Strong Customer Authentication or ‘SCA’ is an authentication based on the use of three elements categorized as knowledge (something only the user knows [for example, a password]), possession (something only the user possesses [for example, particular cell phone and number]) and inherence (something the user is [or has, for example, a fingerprint or iris pattern]) that are independent, so the breach of one does not compromise the others, and is designed in such a way as to protect the confidentiality of the authentication data.

There may exist valid reasons to ignore a particular point in Bahrain OBF, but the full implications need to be understood before choosing a different course.

There may exist valid reasons when a particular point is acceptable or even useful, but the full implications need to be understood before implementing any point described with this label.

A number of resources in the specification include a section for Supplementary Data. This is intended to allow ASPSPs to accept or provide information in a request or response that is not catered for by other sections of the resource definition.
The Supplementary Data section is defined as an empty JSON object in the specification.
Wherever used, an ASPSP must define and document (on their developer portal) their own structure, usage and (mandatory/optional) requirements for Supplementary Data.
An ASPSP must not use Supplementary Data if an element already exists in the OBF standard that fulfills the requirement.
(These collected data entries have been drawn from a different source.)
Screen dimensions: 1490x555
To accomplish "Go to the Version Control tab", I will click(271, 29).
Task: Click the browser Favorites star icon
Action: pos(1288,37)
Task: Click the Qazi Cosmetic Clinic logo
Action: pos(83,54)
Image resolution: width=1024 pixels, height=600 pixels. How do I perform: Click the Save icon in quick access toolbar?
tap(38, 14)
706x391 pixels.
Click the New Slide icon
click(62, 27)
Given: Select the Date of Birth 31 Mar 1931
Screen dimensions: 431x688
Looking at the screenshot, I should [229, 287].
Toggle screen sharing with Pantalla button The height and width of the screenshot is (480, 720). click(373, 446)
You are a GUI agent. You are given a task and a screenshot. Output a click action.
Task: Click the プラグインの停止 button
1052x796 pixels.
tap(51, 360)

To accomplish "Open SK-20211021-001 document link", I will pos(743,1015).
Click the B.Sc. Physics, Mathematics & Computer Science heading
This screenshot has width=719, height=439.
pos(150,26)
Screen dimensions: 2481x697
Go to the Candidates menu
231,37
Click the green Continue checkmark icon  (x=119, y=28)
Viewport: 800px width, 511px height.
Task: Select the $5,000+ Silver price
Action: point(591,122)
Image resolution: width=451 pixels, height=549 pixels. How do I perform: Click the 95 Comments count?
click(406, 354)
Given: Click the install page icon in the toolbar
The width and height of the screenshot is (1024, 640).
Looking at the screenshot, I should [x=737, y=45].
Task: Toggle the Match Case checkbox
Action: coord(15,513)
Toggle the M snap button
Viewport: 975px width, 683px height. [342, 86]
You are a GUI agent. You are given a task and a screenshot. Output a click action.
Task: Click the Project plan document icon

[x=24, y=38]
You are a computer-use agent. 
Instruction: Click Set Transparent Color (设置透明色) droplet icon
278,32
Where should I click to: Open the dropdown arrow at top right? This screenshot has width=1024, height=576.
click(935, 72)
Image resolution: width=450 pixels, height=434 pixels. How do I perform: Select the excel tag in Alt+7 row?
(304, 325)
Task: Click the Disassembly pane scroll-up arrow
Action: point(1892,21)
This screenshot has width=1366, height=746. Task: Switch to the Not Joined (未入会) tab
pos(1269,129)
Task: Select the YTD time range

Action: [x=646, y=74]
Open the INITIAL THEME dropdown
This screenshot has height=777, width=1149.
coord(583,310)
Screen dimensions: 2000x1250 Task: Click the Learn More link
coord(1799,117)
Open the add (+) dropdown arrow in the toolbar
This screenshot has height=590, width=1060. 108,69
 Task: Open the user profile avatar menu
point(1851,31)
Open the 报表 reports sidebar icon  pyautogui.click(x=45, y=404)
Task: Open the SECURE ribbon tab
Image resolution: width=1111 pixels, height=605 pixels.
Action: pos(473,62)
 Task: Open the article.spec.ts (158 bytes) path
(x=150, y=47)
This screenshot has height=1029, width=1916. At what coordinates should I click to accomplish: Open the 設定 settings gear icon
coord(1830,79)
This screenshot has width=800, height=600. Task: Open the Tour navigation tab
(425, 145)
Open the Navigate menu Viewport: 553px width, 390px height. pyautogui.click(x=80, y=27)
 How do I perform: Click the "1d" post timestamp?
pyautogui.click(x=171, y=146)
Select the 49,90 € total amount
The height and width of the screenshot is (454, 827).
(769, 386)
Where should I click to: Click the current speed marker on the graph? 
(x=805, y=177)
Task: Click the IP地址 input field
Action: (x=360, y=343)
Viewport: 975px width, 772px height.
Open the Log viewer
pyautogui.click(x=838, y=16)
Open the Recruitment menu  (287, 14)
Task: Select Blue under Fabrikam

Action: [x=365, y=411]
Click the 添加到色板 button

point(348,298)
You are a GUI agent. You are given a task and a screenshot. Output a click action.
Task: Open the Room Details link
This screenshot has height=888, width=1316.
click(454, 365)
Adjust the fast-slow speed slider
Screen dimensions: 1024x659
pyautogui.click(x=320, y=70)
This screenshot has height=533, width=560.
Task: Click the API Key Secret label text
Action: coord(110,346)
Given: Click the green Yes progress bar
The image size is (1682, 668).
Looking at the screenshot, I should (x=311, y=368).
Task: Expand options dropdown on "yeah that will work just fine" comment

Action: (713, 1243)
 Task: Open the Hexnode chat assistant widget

Third Party Providers or “TPP” are CBB licensees that use APIs developed to Standards to access customer’s accounts, in order to provide account information services and/or to initiate payments.
Third Party Providers are either Payment Initiation Service Providers (PISPs) or Account Information Service Providers (AISPs) or both Payment Initiation Service Providers (PISPs) and Account Information Service Providers (AISPs).

The Unified Modeling Language™ or ‘UML®’ is a standard visual modeling language intended to be used for:

• modeling business and similar processes,

• analysis, design, and implementation of software-based systems

UML is a common language for business analysts, software architects and developers used to describe, specify, design, and document existing or new business processes, structure and behavior of artifacts of software systems.

A natural or legal person (end-user) making use of a payment service as a payee, payer or both. A natural or legal person (end-user) making use of an account information service as part of a consent driven data sharing arrangement.

Ain’t Markup Language or ‘YAML’ is a human friendly, cross language, unicode based data serialization language designed around the common native structures of agile programming languages. It is broadly useful for programming needs ranging from configuration files to Internet messaging to object persistence to data auditing.